Thomas J. Lee is a well-followed, well-respected strategist who’s been top-ranked by Institutional Investor every year since 1998.
He was Morgan Stanley’s Chief Equity Strategist from 2007 to 2014 and is the Managing Partner, Head of Research and a co-founder at Fundstrat Global Advisors.
In short, he’s one of those people worth paying attention to when he speaks, which for Lee is regularly on CNBC and elsewhere.
His latest take on the bull market for stocks is from a demographic perspective. Lee believes millennials could help keep this bull running until 2038. That’s right.
Here are excerpts from a report from Business Insider by Emily Graffeo which lays out Lee’s theory:
Stocks have demonstrated “extreme resilience” in 2020, according to Lee, who thinks they can “still go up a lot.”
In a recent note to clients, Lee broke down four factors factors driving this belief:
(1) Federal support and fiscal policy.
Lee said the Federal Reserve and fiscal policy are providing “massive support” to markets, and thinks Wednesday’s decision to keep rates lower for longer underscores this.
He reiterated the age-old advice “don’t fight the Fed,” but added that economic policy can’t be the sole factor driving stocks higher.
(2) Stocks are more valuable within the current capital structure.
US corporates survived “the most extreme stress test of any of our lifetimes,” during the global pandemic, and largely prospered.
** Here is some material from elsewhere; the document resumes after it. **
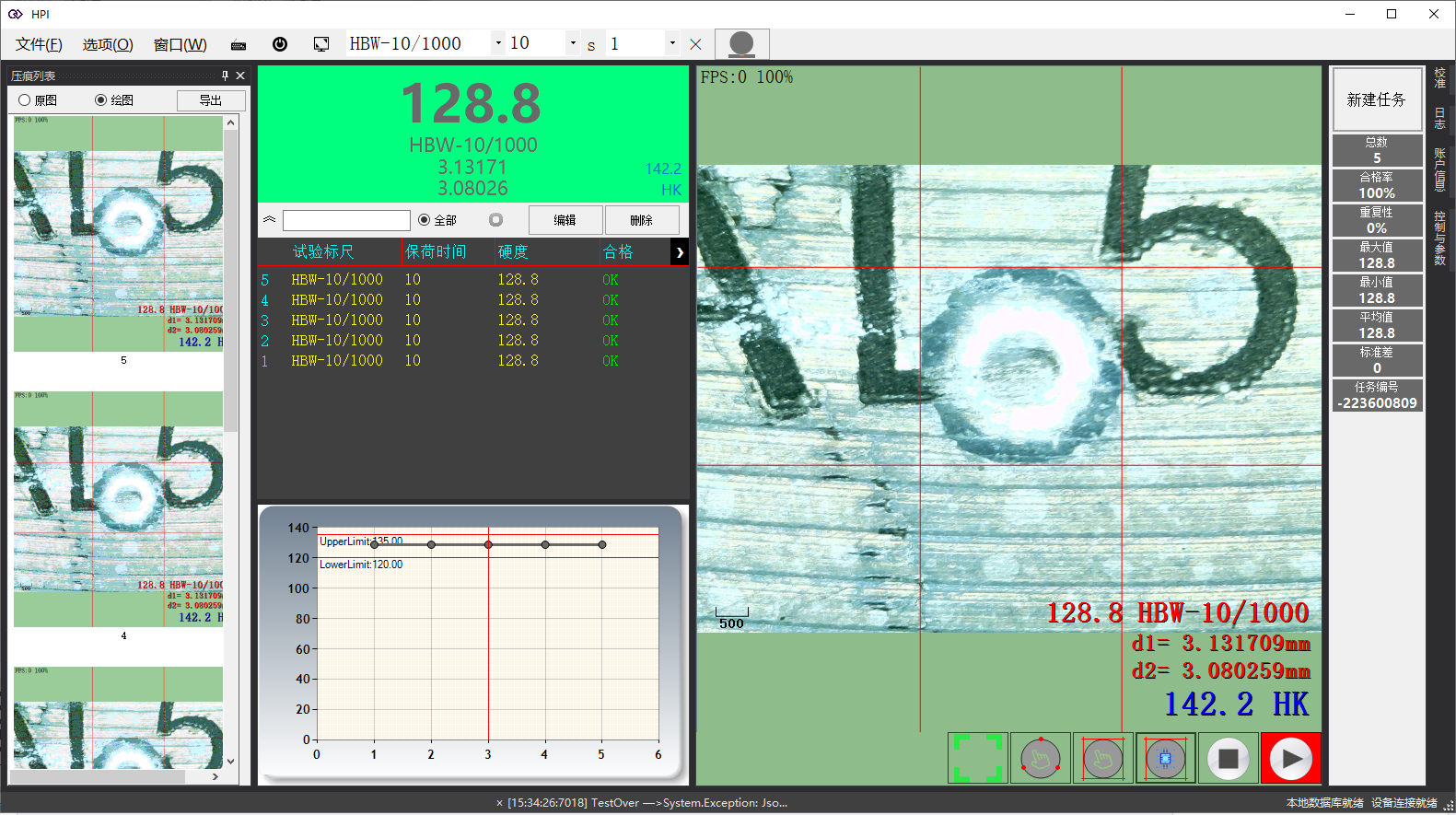Click the 新建任务 button

[x=1377, y=99]
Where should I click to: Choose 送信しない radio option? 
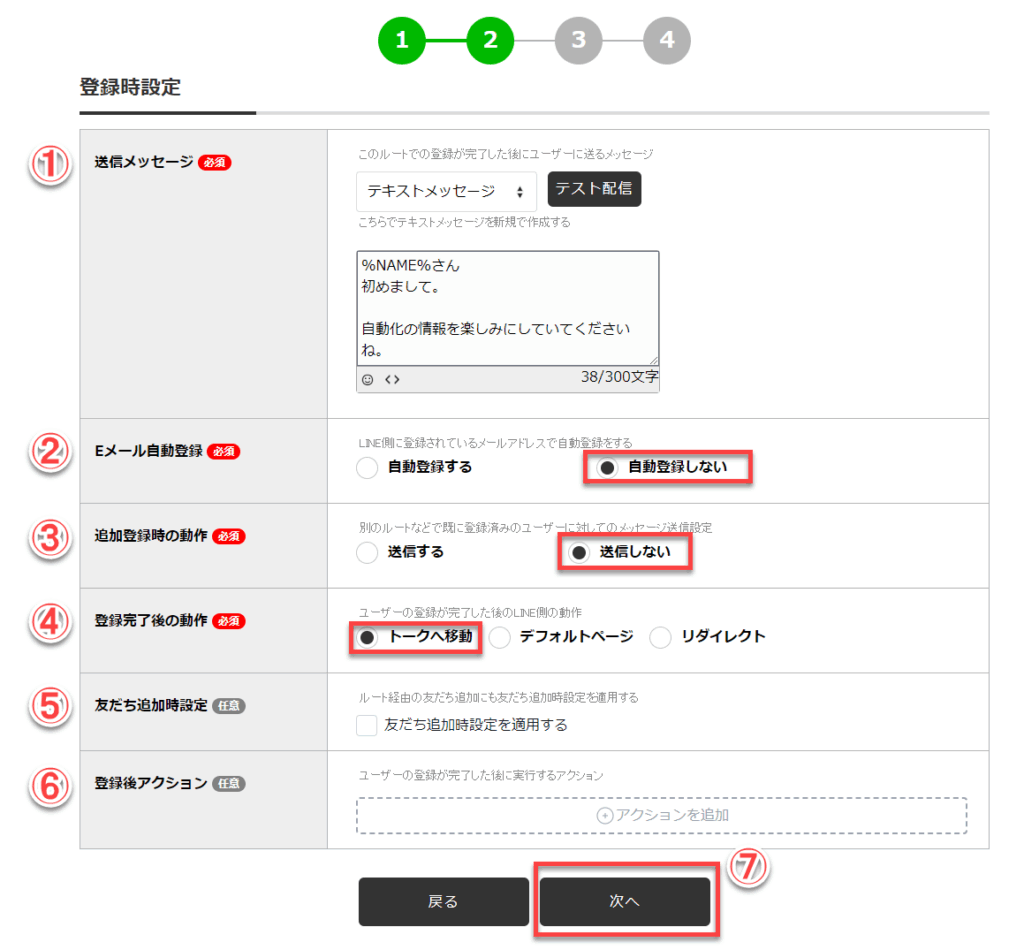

Within the corporate capital structure, stocks have proved to be “more valuable in a time of stress than previously exhibited.”
(3) A global labor shortage.
Lee said the world’s current “structural labor shortage” will be a key driver behind US stocks’ momentum.
He highlighted a chart which shows that since 1930, periods of US labor shortages have consistently led to “parabolic gains” in technology stocks.
The US has been structurally short labour since 2015, and Lee said the world is becoming more reliant on technology to offset this labor supply contraction.
He said technology is likely to become 50% of the S&P 500.
(4) Millennials are driving the US economy — but haven’t “peaked” just yet.
Millennials are the single largest ever generation in the US, but aren’t expected to peak in total size until 2038.
Since 1900, every generational “peak” coincided with a “major market top” of the Dow Jones Industrial Average.
“Hence, 2020 is probably the start of a new bull market that might last 20 years,” Lee concluded.